Task instructions:
Please write out exactly the lines that begin at the line containing "You are a GUI" and run to the end of the records.

Dataset entries
###
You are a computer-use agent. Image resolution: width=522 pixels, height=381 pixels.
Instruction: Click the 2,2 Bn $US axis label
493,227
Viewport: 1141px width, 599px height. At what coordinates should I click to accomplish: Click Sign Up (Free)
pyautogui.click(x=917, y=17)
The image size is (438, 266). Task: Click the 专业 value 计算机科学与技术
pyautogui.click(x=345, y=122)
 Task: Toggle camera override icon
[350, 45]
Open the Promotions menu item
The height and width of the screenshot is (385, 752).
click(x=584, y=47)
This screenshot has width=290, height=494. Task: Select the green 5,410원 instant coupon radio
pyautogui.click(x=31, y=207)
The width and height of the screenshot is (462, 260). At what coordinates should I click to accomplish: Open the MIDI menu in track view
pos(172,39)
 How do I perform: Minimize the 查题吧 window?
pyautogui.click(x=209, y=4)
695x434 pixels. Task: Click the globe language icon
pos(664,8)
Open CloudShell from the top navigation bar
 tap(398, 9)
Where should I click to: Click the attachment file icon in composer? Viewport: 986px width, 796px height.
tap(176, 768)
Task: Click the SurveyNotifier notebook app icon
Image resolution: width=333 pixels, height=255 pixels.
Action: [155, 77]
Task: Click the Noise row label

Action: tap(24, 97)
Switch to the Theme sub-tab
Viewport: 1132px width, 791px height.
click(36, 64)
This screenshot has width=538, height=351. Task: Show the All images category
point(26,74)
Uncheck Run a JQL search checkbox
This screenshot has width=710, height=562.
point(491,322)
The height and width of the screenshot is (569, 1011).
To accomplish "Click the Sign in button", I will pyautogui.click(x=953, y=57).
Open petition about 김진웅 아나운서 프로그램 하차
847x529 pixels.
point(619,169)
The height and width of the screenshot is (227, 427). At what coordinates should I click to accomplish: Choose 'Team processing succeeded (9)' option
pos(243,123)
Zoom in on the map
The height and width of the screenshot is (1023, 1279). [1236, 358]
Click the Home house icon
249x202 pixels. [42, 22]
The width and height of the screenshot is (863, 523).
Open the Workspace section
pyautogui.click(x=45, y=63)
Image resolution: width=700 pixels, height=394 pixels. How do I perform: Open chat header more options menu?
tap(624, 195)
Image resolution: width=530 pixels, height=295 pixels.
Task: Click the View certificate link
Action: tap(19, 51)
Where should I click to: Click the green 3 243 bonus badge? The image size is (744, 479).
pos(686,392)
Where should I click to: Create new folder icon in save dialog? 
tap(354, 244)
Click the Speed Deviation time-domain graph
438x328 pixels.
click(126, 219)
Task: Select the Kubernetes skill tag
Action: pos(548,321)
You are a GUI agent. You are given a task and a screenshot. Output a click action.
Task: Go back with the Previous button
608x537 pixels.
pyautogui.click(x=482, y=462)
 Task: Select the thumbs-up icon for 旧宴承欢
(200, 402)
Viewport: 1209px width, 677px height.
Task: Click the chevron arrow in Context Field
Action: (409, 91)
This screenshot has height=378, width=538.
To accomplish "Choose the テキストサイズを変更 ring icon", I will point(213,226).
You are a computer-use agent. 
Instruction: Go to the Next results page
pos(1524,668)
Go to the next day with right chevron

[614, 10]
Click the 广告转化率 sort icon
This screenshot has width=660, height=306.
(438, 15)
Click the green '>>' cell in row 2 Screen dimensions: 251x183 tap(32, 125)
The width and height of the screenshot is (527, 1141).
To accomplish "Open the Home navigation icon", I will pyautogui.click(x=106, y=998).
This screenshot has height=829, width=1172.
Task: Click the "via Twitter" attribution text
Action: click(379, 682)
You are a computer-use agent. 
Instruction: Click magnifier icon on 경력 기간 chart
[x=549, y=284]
###
Your solution:
You are a GUI agent. You are given a task and a screenshot. Output a click action.
Task: Go back with the Previous button
608x537 pixels.
pyautogui.click(x=482, y=462)
 Task: Select the thumbs-up icon for 旧宴承欢
(200, 402)
Viewport: 1209px width, 677px height.
Task: Click the chevron arrow in Context Field
Action: (409, 91)
This screenshot has height=378, width=538.
To accomplish "Choose the テキストサイズを変更 ring icon", I will point(213,226).
You are a computer-use agent. 
Instruction: Go to the Next results page
pos(1524,668)
Go to the next day with right chevron

[614, 10]
Click the 广告转化率 sort icon
This screenshot has width=660, height=306.
(438, 15)
Click the green '>>' cell in row 2 Screen dimensions: 251x183 tap(32, 125)
The width and height of the screenshot is (527, 1141).
To accomplish "Open the Home navigation icon", I will pyautogui.click(x=106, y=998).
This screenshot has height=829, width=1172.
Task: Click the "via Twitter" attribution text
Action: click(379, 682)
You are a computer-use agent. 
Instruction: Click magnifier icon on 경력 기간 chart
[x=549, y=284]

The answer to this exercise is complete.